- **TEXT EXTRACT**:
----------------------------------------
The Midwest Propulsion Group is a jet engine club dedicated to increasing the engineering knowledge and experience base of students by providing real-world engineering tasks related to gas turbine restoration and performance analysis, as well as finding vehicular applications for such engines.
Comprised of students and professional engineers from the Cincinnati/Dayton area and engineering co-ops from varying universities, the group meets weekly to increase hands-on knowledge of younger engineers while having fun and also promoting engineering at local high-schools and aerospace venues.
The team is currently using DirectLOGIC programmable logic controllers (PLCs) to automate the starting sequence of gas turbine engines, as well as monitor performance to ensure the engines are operating within established parameters. If the engines operate outside the desired envelope, the PLCs terminate the operation automatically and display the appropriate programmed fault.
Part I: The Solar T62T-32A Hydro mechanical Engine
The Solar T62T-32A gas turbine engine was originally installed in a military generator set which included appropriate controls to start up and run the engine to provide desired electrical power.
The gas turbine runs at approximately 60,000 RPM and was geared down through a planetary gearbox to 6,000 RPM, which then drove a 3-phase, 60kW AC generator. The controls needed to be redesigned since the original controls were not available and the intended application changed. A view of the gas turbine removed from the generator is shown in Figure 1.
Thee engine start-up operational sequence follows:
1) When the system is powered up, the transfer pump is turned on.
2) Once the “start” command is initiated, the electric starter and igniter turn on simultaneously.
3) At 4% engine speed, a single fuel nozzle is opened (torch nozzle) and combustion begins.
4) When the engine accelerates to 10% speed, the fuel manifold is opened with six fuel nozzles (main fuel).
5) Once the engine reaches 78% speed, the starter and igniter disengage; the engine speed keeps accelerating on its own power.
6) At 96% speed, the torch nozzle is disengaged and the engine continues running at 100%, which corresponds to a frequency of 2,000 Hz on the magnetic pick-up.
The original generator configuration monitored the oil pressure, exhaust gas temperature (EGT), and speed. If any of the parameters exceeded established limits, such as a loss of oil pressure or the engine got too hot, the engine would shut down.
The engine has hydro-mechanical controls, which means that the fuel scheduling is based on mechanical inputs. The fuel control/pump is gear-driven and fuel is scheduled based on engine speed and compressor pressure. In addition, to maintain constant engine speed as a function of varying load, a governor watches engine speed (frequency) and outputs voltage to the torque control motor (i.e. throttle) which is also connected to the fuel controller.
----------------------------------------
Write the next part of the gas turbine text, beginning after its final sentence. The data after this point stands apart from the gas turbine text.

- **COLLECTED MATERIAL**:
----------------------------------------
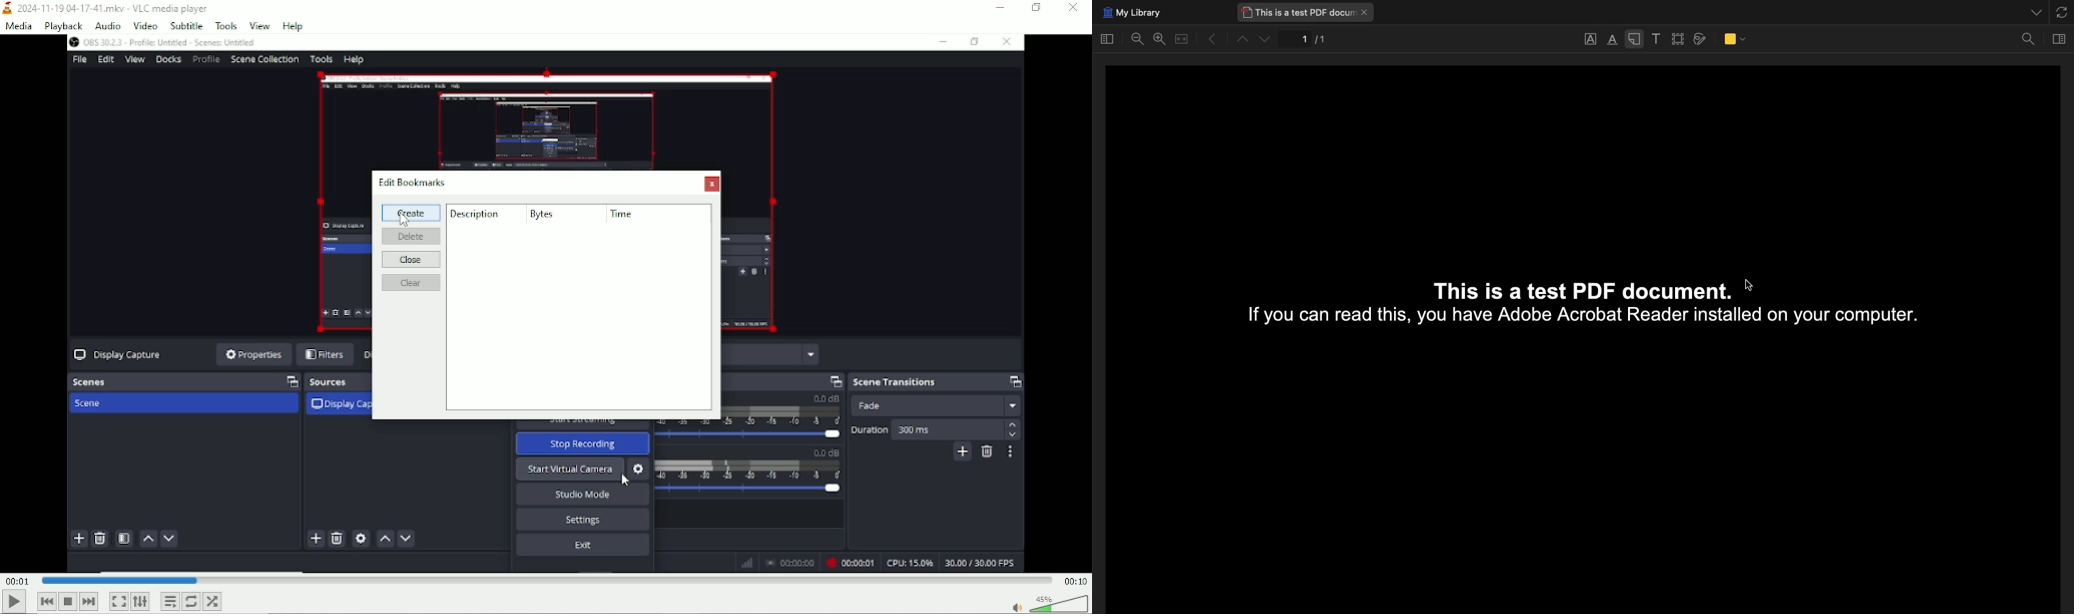 The image size is (2100, 616). I want to click on This is a test PDF document, so click(1306, 12).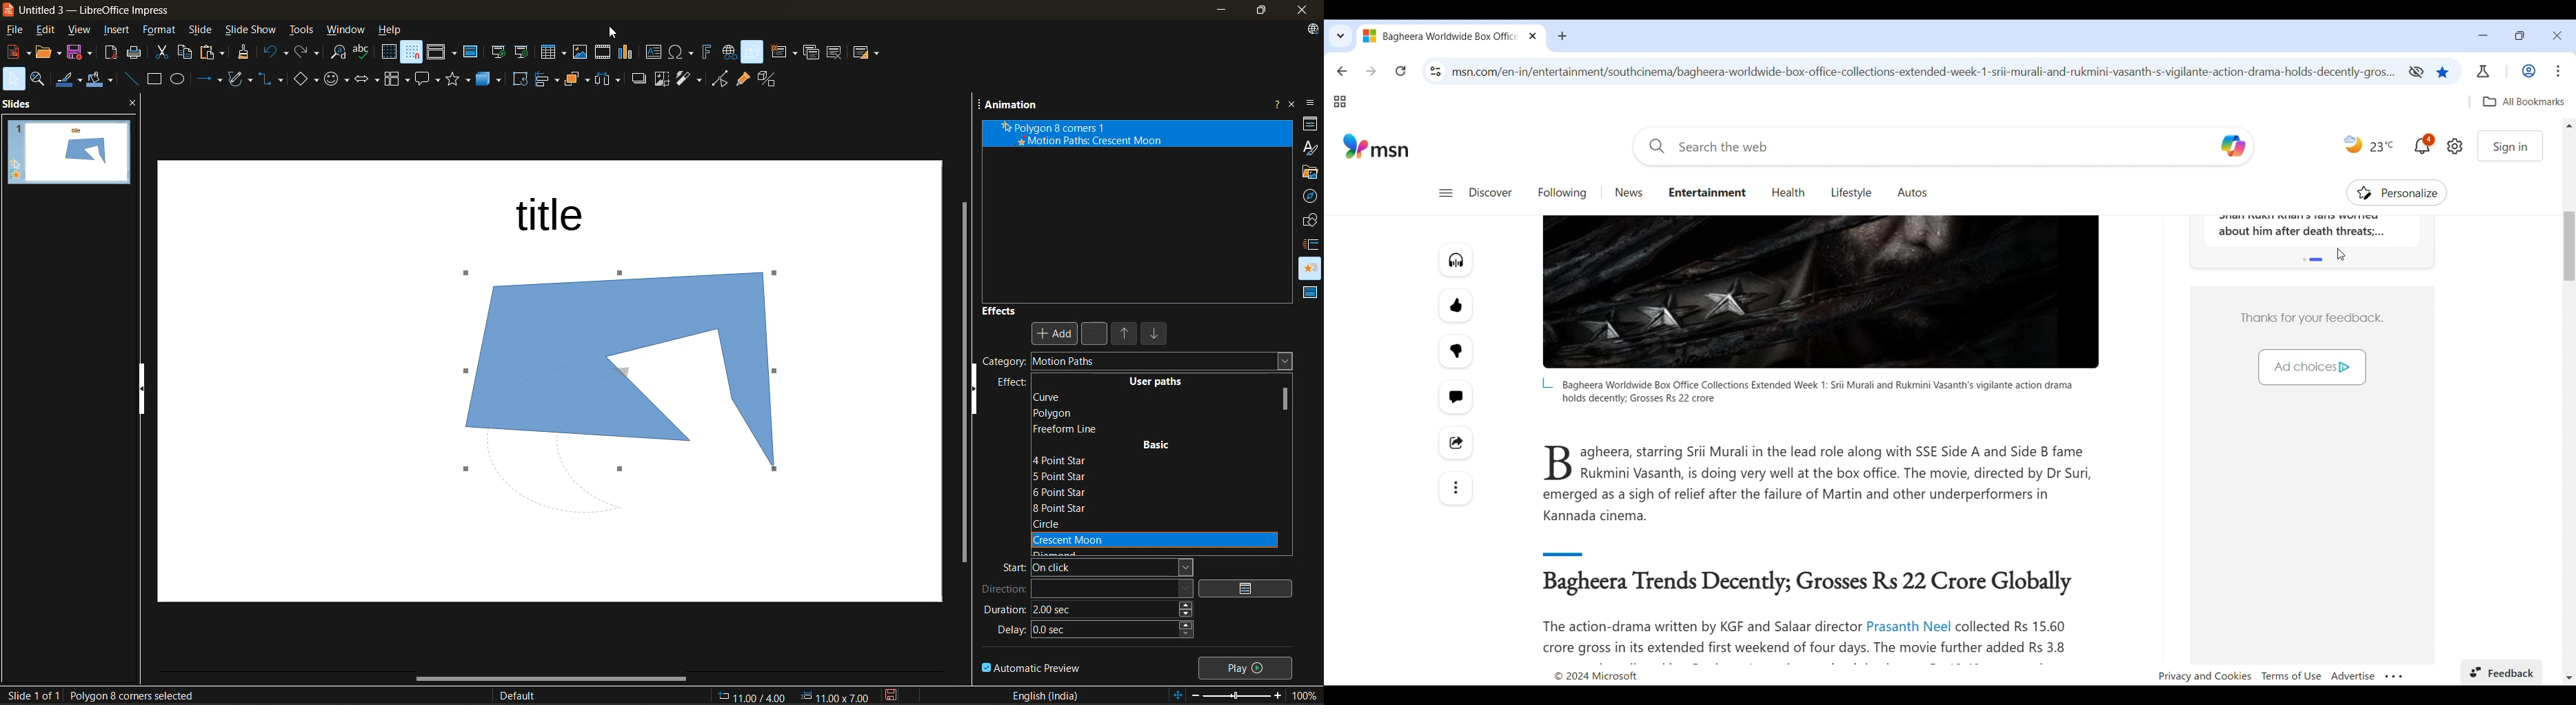 Image resolution: width=2576 pixels, height=728 pixels. I want to click on click to save, so click(890, 695).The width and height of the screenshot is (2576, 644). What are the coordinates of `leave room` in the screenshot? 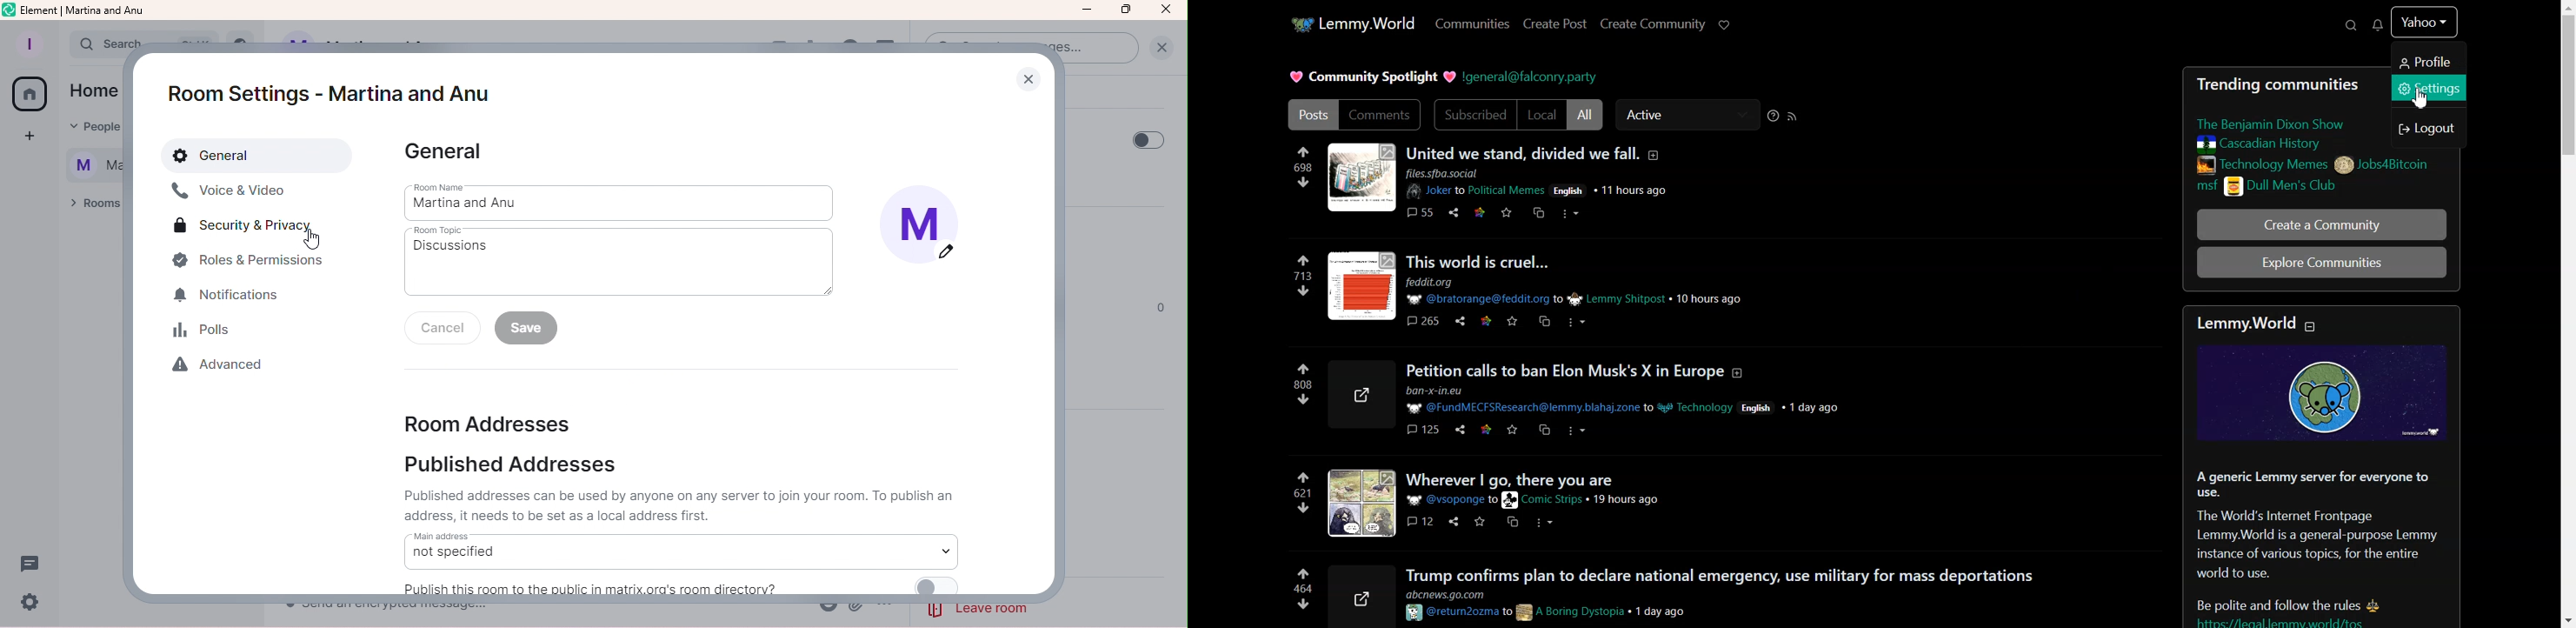 It's located at (983, 610).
----------------------------------------
- **EXERCISE RESPONSE**:
The team modified the engine controls by using a DirectLOGIC D0-05DR-D PLC with an F0-04AD-2 analog input module and a six-inch C-more (model EA7-T6C) touchscreen HMI display. The PLC controls the start sequence by engaging and disengaging accessories as a function of engine speed, while the input module monitors how well the engine starts and continues running; different parameters are used for each.
To keep the engine running at 2,000 Hz (100% speed), a commercial diesel engine governor is used to schedule the fuel to the engine via a fuel torque control motor.
The PLC’s analog input card requires signals in the 0-10V range. Appropriate signal conditioning was used to convert engine speed and thermocouple readings into the appropriate voltage ranges. The team initially faced some challenges getting accurate speed readings at all engine speeds (which determines when the PLC actuates accessories) because the signal pulse changed shape and amplitude. This was easily solved with a single resistor.
A view of the control panel with the DL05 PLC, signal conditioning modules, and fuel governor can be seen in Figure 2.
Using a C-more touchscreen, the operator enters a menu screen and then chooses one of the following options:
1) Run the engine
2) Test the outputs – actuate each output independently to verify functionality
3) Administrator screen adjusts fault setting for both start-up and steady-state running
A view of the engine “start-up” screen showing the temperature, speed, and inputs/outputs from the PLC is shown in Figure 3.
Once the engine “start” button is selected, two major states run in parallel in the ladder logic: the starting/running state and the monitoring state, which make sure the parameters of interest are within the appropriate limits. The program switches from starting mode to running mode when the engine reaches 96% speed, at which point the “torch” nozzle is also disengaged. A simplified programming flowchart is shown in Figure 4.
By automating the engine sequence with the PLC, not only can it be started more smoothly/reliably, but it is also safer and easier to troubleshoot when the engine does not perform as desired. Some of the faults detected with the program include:
1) Failure to light ensures fuel ignition occurs by checking if a set temperature is reached within a prescribed time from the starting.
2) Temperature limits The engine has to stay within pre defined temperature ranges for both starting and steady-state running.
3) Hung start The engine has to reach 100% (and intermediate speeds) within a desired time and is not allowed to slow down or reverse speed during starting.
4) Loss of oil pressure Oil pressure has to be maintained at a given pressure to continue operation.
5) Speed limits The engine has to stay within 95-105% while running in steady state.
With the engine fully automated, it can be used in an automotive application, and use the shaft power coming from the planetary gearbox at 6,000 RPM.
The plan is to run the engine at constant speed and use a continuously variable transmission (CVT) to transfer power to the wheels. The CVT primary would be adjusted, possibly hydraulically, by the car foot pedal (throttle) to vary output power.
Part II: Tiernay TT-10 FADEC Engine
The team is also automating a second gas turbine, a Tiernay TT10. Like the Solar T62T-32A, this turbine was also taken from a military auxiliary power unit (APU).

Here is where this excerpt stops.